An unsupervised and data-driven approach for spell checking in Vietnamese OCR-scanned texts

  • Authors:
  • Cong Duy Vu Hoang;Ai Ti Aw

  • Affiliations:
  • Institute for Infocomm Research (I2R), Singapore;Institute for Infocomm Research (I2R), Singapore

  • Venue:
  • HYBRID '12 Proceedings of the Workshop on Innovative Hybrid Approaches to the Processing of Textual Data
  • Year:
  • 2012

Quantified Score

Hi-index 0.00

Visualization

Abstract

OCR (Optical Character Recognition) scanners do not always produce 100% accuracy in recognizing text documents, leading to spelling errors that make the texts hard to process further.

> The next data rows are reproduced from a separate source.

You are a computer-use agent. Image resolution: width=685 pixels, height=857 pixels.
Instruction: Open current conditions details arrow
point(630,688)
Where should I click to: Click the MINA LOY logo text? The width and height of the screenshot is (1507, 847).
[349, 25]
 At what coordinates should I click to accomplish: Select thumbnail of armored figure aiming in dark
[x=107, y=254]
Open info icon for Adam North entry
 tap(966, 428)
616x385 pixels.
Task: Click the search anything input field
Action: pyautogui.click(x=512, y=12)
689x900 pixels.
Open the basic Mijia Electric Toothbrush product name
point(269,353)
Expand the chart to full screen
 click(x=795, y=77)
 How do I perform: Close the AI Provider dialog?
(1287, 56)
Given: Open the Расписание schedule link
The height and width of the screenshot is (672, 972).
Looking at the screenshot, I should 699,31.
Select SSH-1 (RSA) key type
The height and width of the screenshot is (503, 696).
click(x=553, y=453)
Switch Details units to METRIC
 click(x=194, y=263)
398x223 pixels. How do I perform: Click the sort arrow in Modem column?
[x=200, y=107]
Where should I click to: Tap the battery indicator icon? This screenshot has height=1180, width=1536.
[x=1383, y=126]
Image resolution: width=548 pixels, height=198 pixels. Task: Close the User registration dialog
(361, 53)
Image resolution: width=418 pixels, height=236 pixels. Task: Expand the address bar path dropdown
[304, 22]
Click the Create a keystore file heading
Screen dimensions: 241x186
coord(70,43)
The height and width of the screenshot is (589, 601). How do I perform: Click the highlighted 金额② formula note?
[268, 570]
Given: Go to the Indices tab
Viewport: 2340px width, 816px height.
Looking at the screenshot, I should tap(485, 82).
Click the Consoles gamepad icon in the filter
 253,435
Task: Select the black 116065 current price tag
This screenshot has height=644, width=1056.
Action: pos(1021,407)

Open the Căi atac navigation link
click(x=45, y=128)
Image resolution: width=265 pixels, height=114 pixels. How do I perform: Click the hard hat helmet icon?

This paper presents an investigation for the task of spell checking for OCR-scanned text documents. First, we conduct a detailed analysis on characteristics of spelling errors given by an OCR scanner. Then, we propose a fully automatic approach combining both error detection and correction phases within a unique scheme. The scheme is designed in an unsupervised & data-driven manner, suitable for resource-poor languages. Based on the evaluation on real dataset in Vietnamese language, our approach gives an acceptable performance (detection accuracy 86%, correction accuracy 71%). In addition, we also give a result analysis to show how accurate our approach can achieve.